__Problem to solve__: Skipping all pictures, print exactly the lines below from the one with "The width and height of the screenshot is (700, 394)." through the final line.

[Collected data]
···

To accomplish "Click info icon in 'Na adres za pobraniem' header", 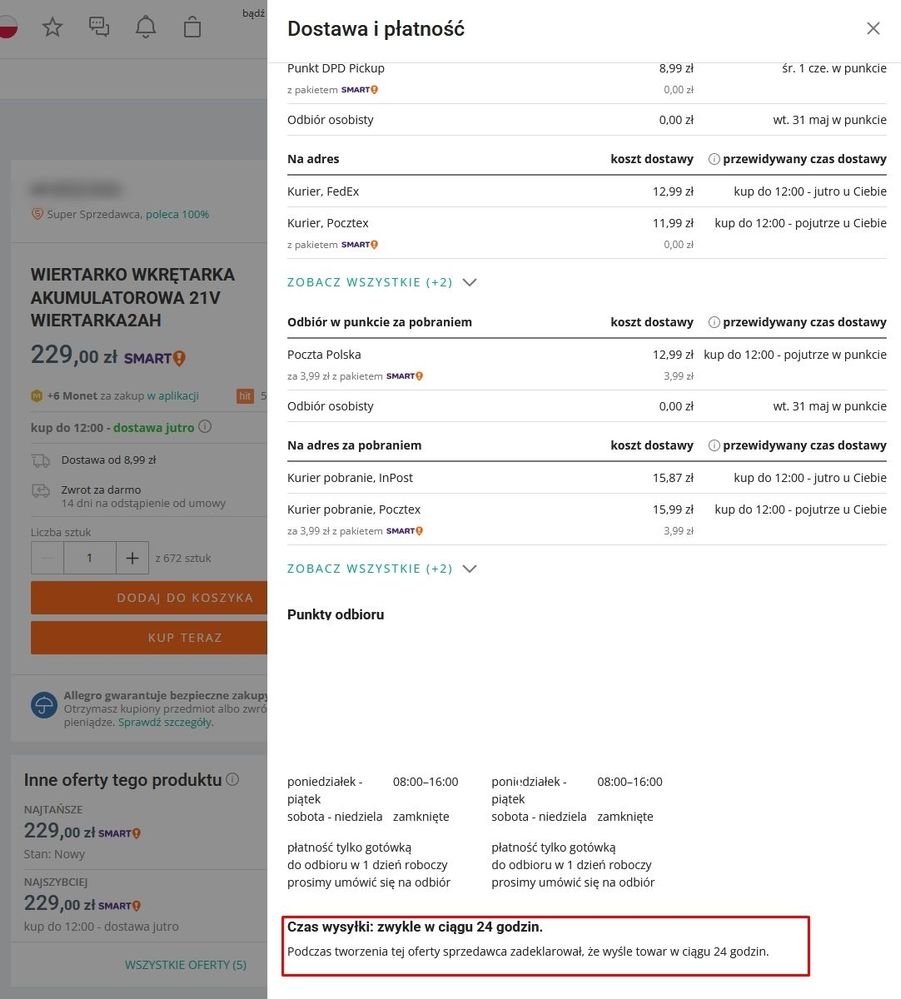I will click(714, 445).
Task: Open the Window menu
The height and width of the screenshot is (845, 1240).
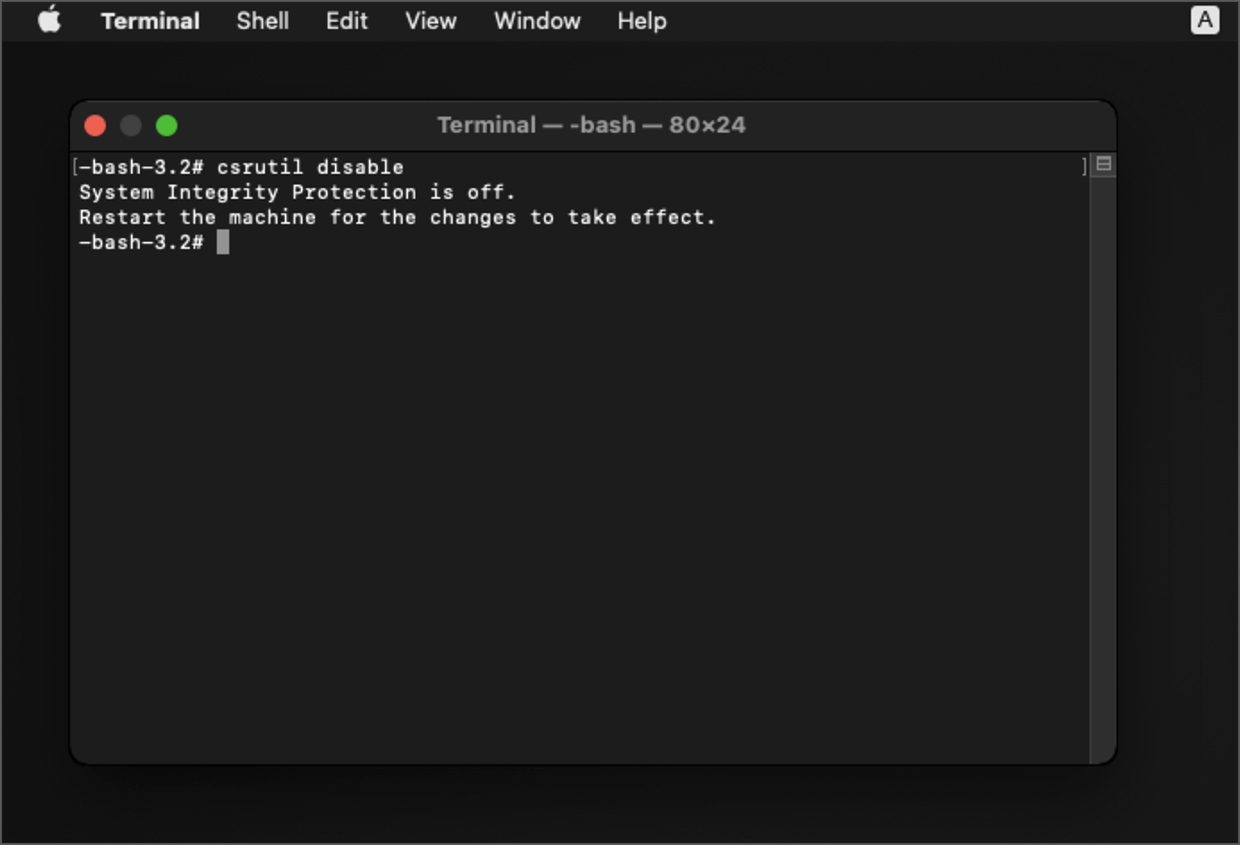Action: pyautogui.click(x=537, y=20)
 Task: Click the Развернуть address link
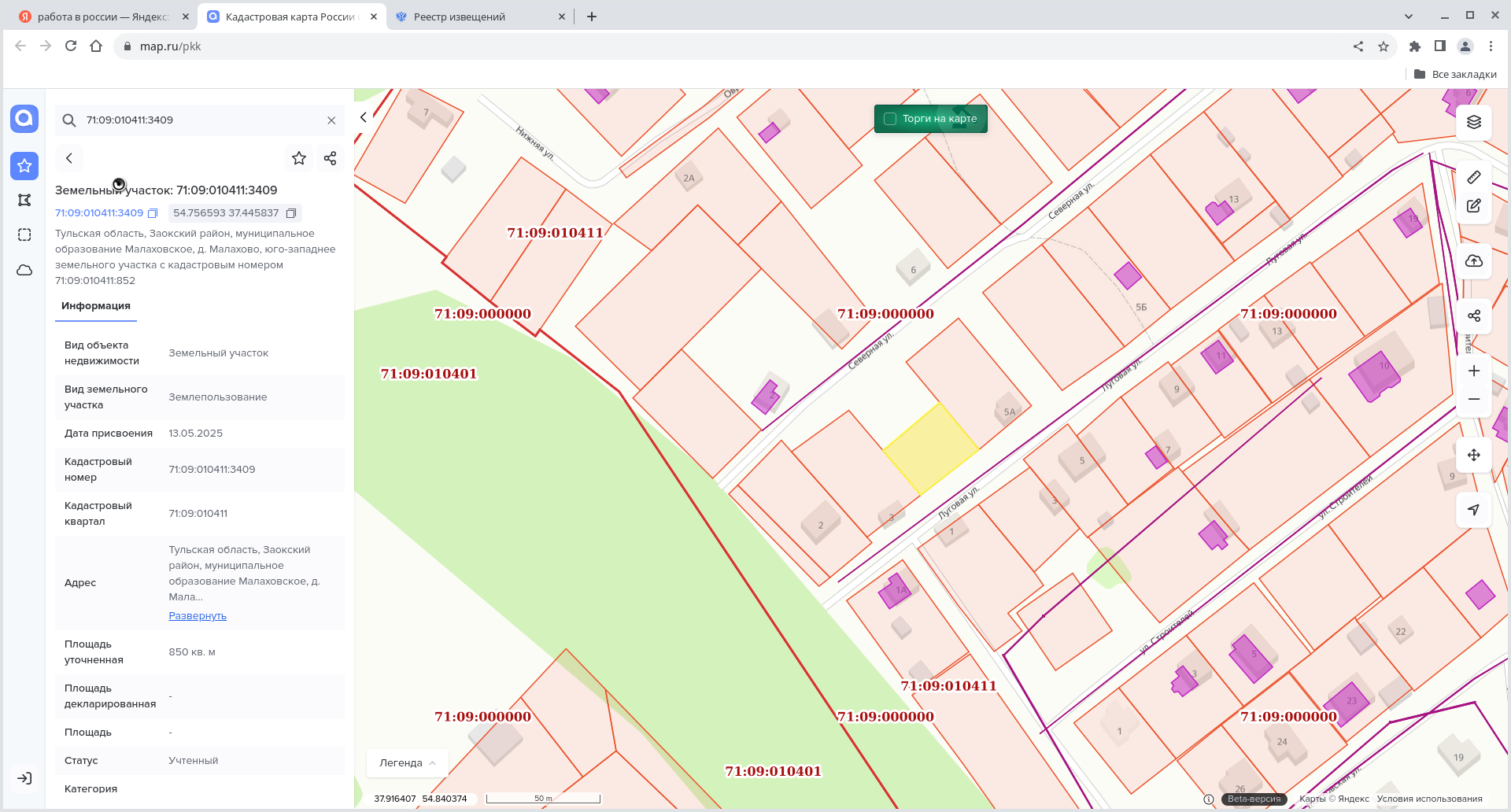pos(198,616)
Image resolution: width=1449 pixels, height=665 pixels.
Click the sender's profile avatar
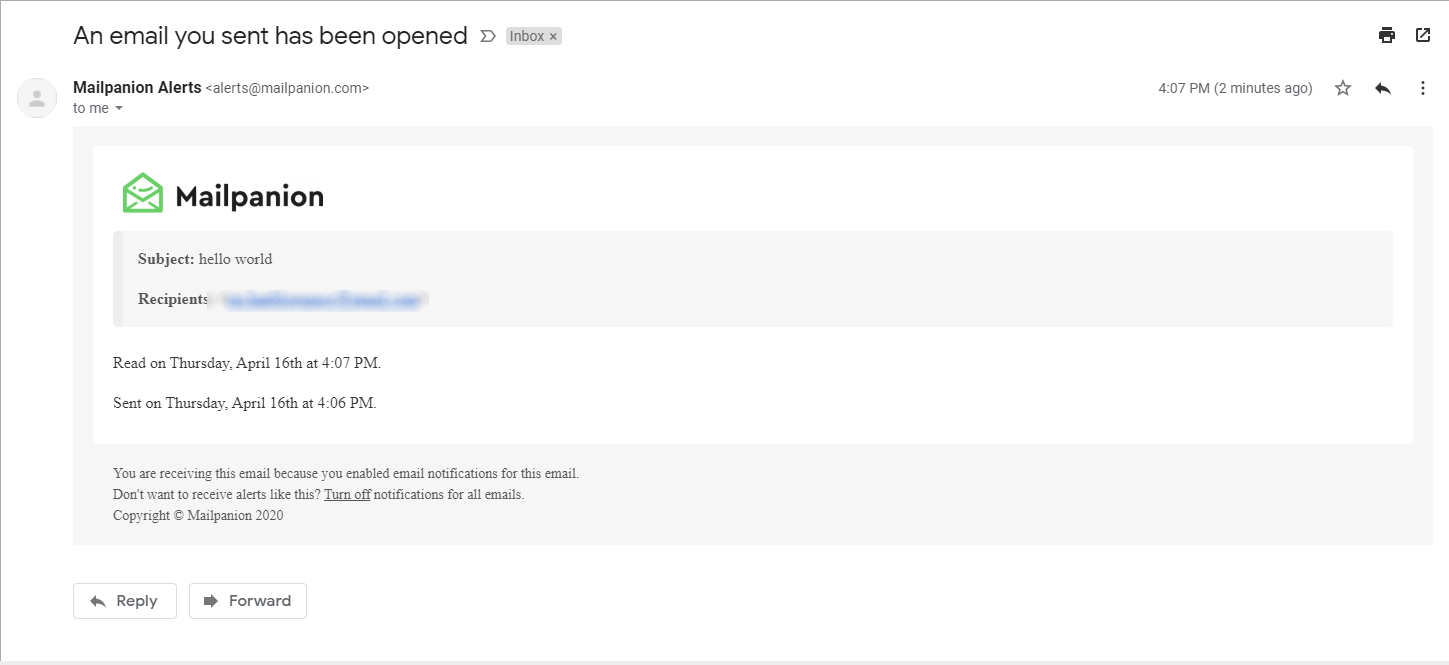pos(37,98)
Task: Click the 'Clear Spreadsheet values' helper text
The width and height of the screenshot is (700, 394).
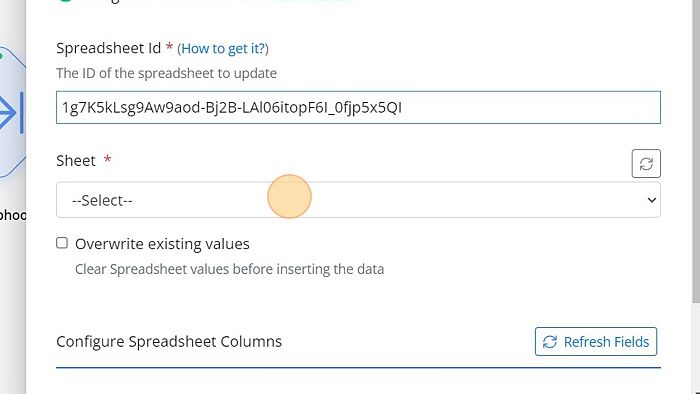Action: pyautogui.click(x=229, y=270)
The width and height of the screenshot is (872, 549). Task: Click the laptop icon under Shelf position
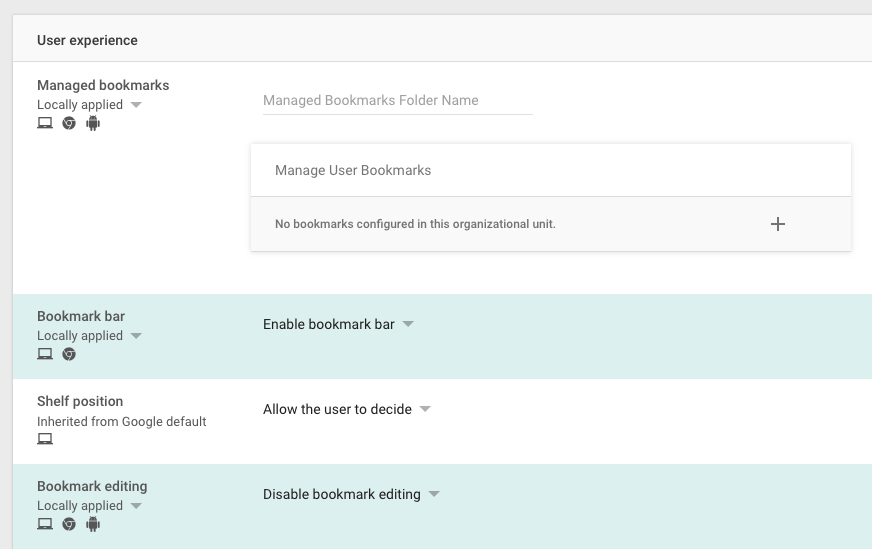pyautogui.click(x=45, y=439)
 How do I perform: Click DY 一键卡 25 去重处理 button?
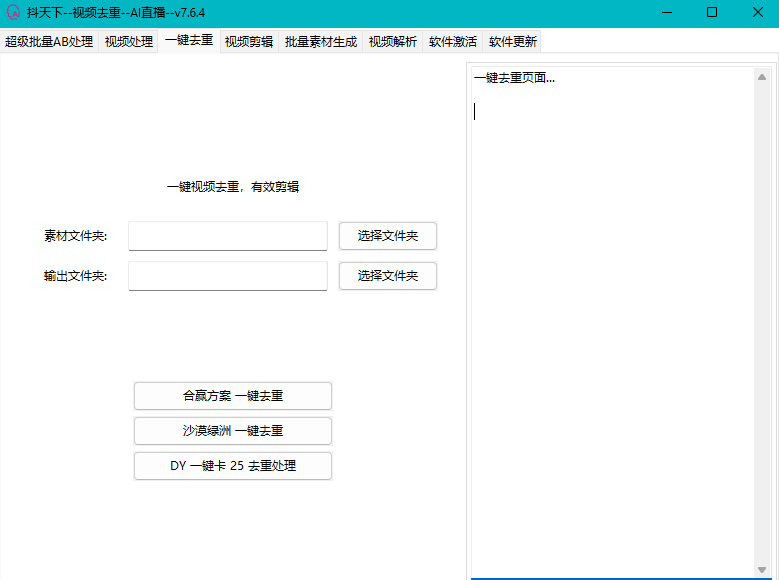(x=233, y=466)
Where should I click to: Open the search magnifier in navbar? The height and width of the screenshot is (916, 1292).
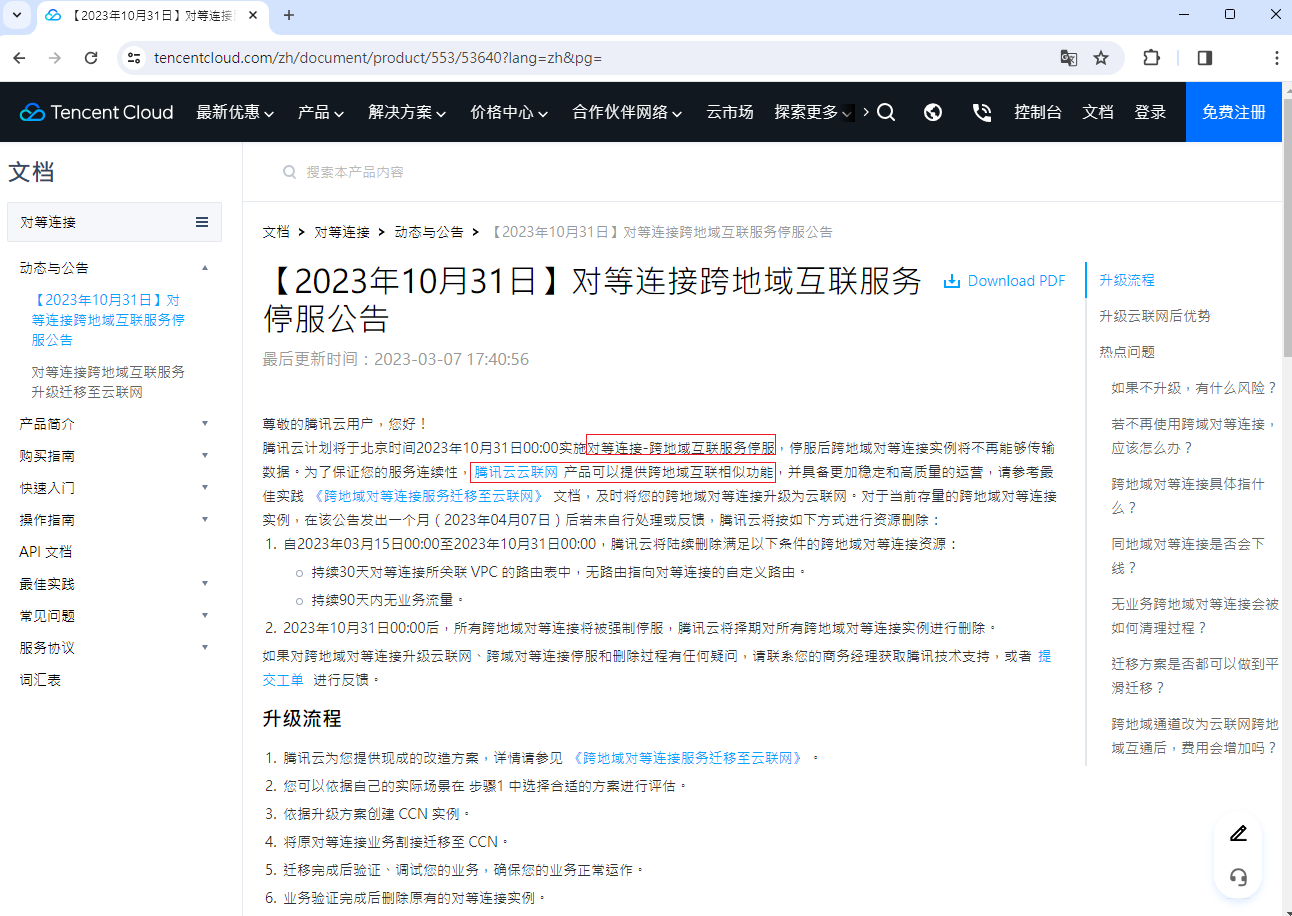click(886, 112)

···

__Output for this task__:
The width and height of the screenshot is (700, 394).
Action: pyautogui.click(x=229, y=270)
The width and height of the screenshot is (872, 549). Task: Click the laptop icon under Shelf position
pyautogui.click(x=45, y=439)
 How do I perform: Click DY 一键卡 25 去重处理 button?
(x=233, y=466)
Where should I click to: Open the search magnifier in navbar? The height and width of the screenshot is (916, 1292).
click(886, 112)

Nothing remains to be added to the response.